Task instructions ::
Only the lines from the one containing "Select the Fullscreen snip icon" through the end of the data belong in the answer; reproduce them exactly.

Material to process Start Marker

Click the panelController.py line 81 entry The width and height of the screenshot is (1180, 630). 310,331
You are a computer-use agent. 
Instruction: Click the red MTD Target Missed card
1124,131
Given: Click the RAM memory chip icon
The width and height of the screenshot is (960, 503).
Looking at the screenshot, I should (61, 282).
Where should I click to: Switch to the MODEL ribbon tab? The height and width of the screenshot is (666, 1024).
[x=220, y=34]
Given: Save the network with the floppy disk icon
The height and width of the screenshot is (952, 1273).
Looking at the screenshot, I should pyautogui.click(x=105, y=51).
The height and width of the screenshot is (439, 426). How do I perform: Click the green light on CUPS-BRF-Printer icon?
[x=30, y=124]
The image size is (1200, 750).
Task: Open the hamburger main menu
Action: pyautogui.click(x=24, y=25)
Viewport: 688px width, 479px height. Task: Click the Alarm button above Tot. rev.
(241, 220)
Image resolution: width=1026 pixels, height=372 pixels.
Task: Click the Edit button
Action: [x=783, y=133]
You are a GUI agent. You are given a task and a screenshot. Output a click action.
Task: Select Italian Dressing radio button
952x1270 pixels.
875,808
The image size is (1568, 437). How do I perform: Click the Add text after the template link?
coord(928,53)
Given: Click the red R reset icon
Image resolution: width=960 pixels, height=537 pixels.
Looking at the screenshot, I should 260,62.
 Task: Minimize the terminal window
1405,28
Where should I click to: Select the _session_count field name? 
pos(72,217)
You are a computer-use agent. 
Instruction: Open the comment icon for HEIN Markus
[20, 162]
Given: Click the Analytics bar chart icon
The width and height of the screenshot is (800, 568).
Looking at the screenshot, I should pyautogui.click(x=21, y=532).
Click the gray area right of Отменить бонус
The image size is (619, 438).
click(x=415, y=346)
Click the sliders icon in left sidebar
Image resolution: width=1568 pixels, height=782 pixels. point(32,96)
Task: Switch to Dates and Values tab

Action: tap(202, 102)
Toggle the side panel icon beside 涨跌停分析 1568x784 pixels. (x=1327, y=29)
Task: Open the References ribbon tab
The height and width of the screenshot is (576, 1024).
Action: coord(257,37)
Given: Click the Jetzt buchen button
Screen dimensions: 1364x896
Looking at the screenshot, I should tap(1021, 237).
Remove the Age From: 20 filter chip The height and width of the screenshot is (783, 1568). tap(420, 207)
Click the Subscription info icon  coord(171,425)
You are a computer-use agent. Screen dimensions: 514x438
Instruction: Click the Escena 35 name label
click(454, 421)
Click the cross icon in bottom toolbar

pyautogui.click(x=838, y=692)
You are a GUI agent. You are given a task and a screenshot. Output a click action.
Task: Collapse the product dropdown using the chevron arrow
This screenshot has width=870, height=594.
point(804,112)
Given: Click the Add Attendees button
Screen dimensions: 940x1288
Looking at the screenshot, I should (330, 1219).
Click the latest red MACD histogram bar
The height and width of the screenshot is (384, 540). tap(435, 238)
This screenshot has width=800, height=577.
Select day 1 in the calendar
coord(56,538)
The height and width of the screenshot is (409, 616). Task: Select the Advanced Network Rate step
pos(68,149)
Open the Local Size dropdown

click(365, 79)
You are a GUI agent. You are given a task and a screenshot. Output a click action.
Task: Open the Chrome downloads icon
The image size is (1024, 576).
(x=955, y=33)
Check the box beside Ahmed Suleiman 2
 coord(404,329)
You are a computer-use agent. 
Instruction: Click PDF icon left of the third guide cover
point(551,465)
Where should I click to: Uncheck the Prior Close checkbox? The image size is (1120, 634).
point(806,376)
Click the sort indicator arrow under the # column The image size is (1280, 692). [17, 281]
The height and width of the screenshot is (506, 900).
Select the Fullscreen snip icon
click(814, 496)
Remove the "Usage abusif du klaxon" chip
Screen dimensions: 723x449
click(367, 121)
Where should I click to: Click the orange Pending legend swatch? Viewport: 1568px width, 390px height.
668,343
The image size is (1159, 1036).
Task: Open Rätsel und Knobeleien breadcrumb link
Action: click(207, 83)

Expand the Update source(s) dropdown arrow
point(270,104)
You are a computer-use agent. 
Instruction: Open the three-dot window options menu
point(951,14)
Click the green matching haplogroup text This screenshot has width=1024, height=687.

Material to process End Marker

Response area ::
Select the Fullscreen snip icon
click(814, 496)
Remove the "Usage abusif du klaxon" chip
Screen dimensions: 723x449
click(367, 121)
Where should I click to: Click the orange Pending legend swatch? Viewport: 1568px width, 390px height.
668,343
The image size is (1159, 1036).
Task: Open Rätsel und Knobeleien breadcrumb link
Action: click(207, 83)

Expand the Update source(s) dropdown arrow
point(270,104)
You are a computer-use agent. 
Instruction: Open the three-dot window options menu
point(951,14)
Click the green matching haplogroup text This screenshot has width=1024, height=687.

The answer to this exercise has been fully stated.